いつの間にかみんなも体力を使い果たしたようで眠っていた。
……ヤンマは、帰ってしまっていたけれど。
「ね、むれや ねーむれ 守護神の〜 守護せしみーこよ
おそれ〜る ことな〜ど なーにもなーい」
どこかで聞いたことあるような子守唄。
歌が特別得意なわけではないけれど、この歌でみんなが安らかに眠ってくれたらそれでいい。
悪夢なんて見ずに、このことを引きずらずに。
僕のことなんて、気にせずに。
「おやすみ おねむり 良い夢を」
嫌われスイッチを押したのは僕なんだから、みんなが気に病む必要はない。
ヤンマだって、間違ってない。
全部、悪いのは僕だ。
[水平線]
「ヤンマくん、いいんスか?三日まともに食べてないっすよ?」
「ん?問題ねぇよ。……あいつに比べたら。」
ヤンマは、ペタ城に入ってから、ずっと自分の部屋にこもっている。
一週間ほど前から、まともに部屋から出てこない。
最初はなんでだろうと思ったが、記憶を取り戻した今となっては、納得できる。
シオカラ自身、記憶を戻したあと死にたくなった人間の一人だ。
一番最初に記憶を取り戻したヤンマは、どんな気持ちだったかなど想像もできない。
「ギラくんは、本当、優しいっすよね。」
ギラは優しい。優しすぎるほどに。
それが、王たち、側近たちの心を静かに静かにえぐっていく。
王たちも、側近たちも、ギラにあの優しい目で【赦された】ときは精神をポッキリ折られたものだ。
まるでその事など記憶に無いかのように。
忘れてしまったかのように。
耐えられるものではなかっただろう。体も心も、限界だったことだろう。
それでも彼は、聖母のように皆を包みこんだ。
王として、一人間として、ヤンマには『甘すぎる』と言われるのであろうが。
「あいつは、優しいわけじゃねぇよ。
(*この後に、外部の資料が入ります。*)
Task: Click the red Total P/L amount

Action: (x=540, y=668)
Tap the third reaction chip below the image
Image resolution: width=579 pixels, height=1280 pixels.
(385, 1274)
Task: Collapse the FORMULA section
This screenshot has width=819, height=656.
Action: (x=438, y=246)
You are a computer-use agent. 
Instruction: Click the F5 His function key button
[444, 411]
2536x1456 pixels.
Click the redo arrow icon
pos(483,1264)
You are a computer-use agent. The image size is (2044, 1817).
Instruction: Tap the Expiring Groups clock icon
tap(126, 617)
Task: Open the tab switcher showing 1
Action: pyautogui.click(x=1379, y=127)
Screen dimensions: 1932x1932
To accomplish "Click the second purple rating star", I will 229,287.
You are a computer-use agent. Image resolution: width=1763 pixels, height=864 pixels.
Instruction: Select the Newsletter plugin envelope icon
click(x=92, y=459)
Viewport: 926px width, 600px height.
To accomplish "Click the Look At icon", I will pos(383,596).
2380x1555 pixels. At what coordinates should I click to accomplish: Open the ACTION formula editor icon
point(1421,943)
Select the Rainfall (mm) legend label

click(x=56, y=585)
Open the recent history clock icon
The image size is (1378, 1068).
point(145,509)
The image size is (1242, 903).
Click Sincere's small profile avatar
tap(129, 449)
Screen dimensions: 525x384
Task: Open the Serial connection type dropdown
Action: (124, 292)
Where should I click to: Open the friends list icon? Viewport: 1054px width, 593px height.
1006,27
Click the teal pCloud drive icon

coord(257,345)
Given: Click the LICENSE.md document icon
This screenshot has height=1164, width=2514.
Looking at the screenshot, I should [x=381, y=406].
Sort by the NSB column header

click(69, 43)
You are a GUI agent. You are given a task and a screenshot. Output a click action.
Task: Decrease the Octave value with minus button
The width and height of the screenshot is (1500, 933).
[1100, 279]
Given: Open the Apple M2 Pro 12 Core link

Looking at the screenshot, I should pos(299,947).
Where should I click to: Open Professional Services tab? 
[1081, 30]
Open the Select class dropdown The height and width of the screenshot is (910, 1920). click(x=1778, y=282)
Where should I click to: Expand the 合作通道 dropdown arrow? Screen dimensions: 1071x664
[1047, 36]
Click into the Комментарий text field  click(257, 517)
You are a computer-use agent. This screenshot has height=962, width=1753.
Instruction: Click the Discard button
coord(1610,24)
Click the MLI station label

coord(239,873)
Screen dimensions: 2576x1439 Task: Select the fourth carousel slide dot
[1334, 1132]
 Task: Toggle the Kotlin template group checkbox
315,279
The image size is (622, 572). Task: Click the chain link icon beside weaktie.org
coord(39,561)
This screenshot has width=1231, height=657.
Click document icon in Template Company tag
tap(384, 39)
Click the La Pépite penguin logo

」
「そんなっ!!なんてこと言うンスか、総長!!」
信じられない。シオカラはその言葉に、顔を青くする。
「ギラくんは、オイラたちを___「あいつのアレは、ただの【自己犠牲】だ。」
シオカラの胸に、その言葉はぐさりと刺さった。
扉越しに聞こえてくるのは、覇気のないヤンマの淡々とした声。
静かで、冷たく、感情のない声。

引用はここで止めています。